I have a problem with part of the proof about dimensionality of Clifford algebra over finite dimensional vector space, but let me just state for reference what that is (Lang, Algebra XIX.4.):
Let $E$ finite dimensional vector space over a field $k$ and $g$ a symmetric form. Clifford algebra is a universal object $\rho : E \rightarrow C_g(E)$ in category of all linear maps $\psi : E\rightarrow L$ where $L$ is a unitary algebra, such that $\psi(x)^2 = g(x,x)*1_L$, i.e. such that there exists a unique algebra-homomorphism $\psi^* : C_g(E) \rightarrow L$ such that $\psi = \psi^*\rho$.
Anyway, I have a problem with part of the proof proving that its dimension is $\leq 2^n$. I understand clearly that if we find such $L$ so the dimension of $\psi(E)$ in $L$ is $2^n$ then (since $\psi^*$ is surjective) we will have $=2^n$.
Idea is that we take orthogonal basis of $E$: $\{v_i\}$ (always exists) and derive some identities about $e_i=\psi(v_i)$. The identites are: $$e_i^2=g(v_i,v_i)$$ and $$e_ie_j=-e_je_i$$
So the subalgebra of $L$ generated by $\psi(E)$ is generated as vector space over $k$ by elements $$e_1^{k_1}\ldots e_n^{k_n}\quad k_i\in\{0,1\}$$ and dimension of this algebra is obviously less than $2^n$, that is all very clear. But how do we get that $\dim C_g(E)\leq 2^n$. I know that Clifford algebra is generated by $E$ (or rather, by $\rho(E)$), so generated by $\prod_i \rho(v_i)$. The above identity implies $$\psi^*(\rho(v_i)\rho(v_j) +\rho(v_j)\rho(v_i))=0$$ but that doesn't mean commutativity, only that this identity is in the kernel of $\psi^*$. What's the trick here?
Here, as with universal enveloping algebras of Lie algebras, we put a filtration on the whole algebra: the "degree" of elements of the vector space is $1$, and the "degree" of any element is the smallest $d$ such that the element is a linear combination of monomials of vectors of degree at most $d$. For example, in a universal enveloping algebra of a Lie algebra, $xy-yx$ might seem to be of degree $2$, but it is $[x,y]$, so is of degree $1$.
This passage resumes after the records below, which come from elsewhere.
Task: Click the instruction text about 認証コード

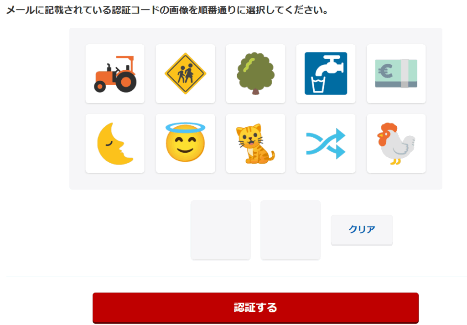Action: 167,10
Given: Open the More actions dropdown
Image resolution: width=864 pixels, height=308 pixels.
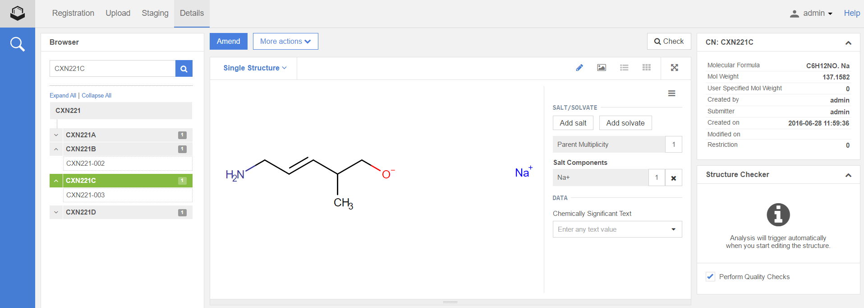Looking at the screenshot, I should [x=285, y=42].
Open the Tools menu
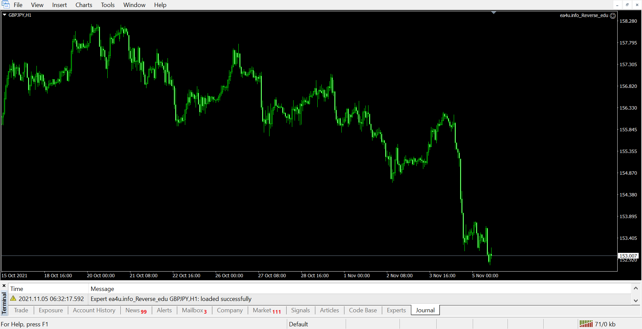Image resolution: width=642 pixels, height=329 pixels. click(108, 5)
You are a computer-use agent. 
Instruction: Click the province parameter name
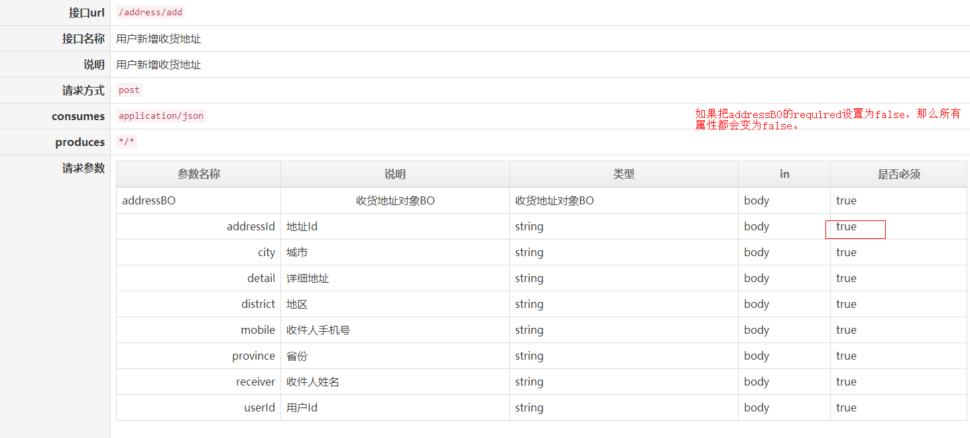click(253, 356)
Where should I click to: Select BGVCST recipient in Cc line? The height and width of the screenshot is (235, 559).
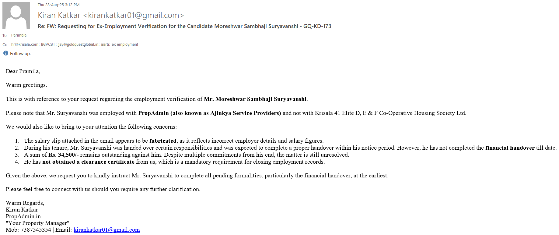48,45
In those universal enveloping algebras, and in Clifford algebras, vectors do not commute, but do nearly commute modulo lower-degree elements. In the enveloping algebra case, again, $xy=yx+[x,y]$. In a Clifford algebra, it's nearly anti-commuting: $Q(x+y)=Q(x)+xy+yx+Q(y)$, with the values of $Q$ being in the base field, shows that $yx=-xy+\hbox{lower-order}$.
Thus, in a Clifford algebra, given any monomial in vectors, switching two adjacent factors multiplies the whole by $-1$, modulo lower-degree terms.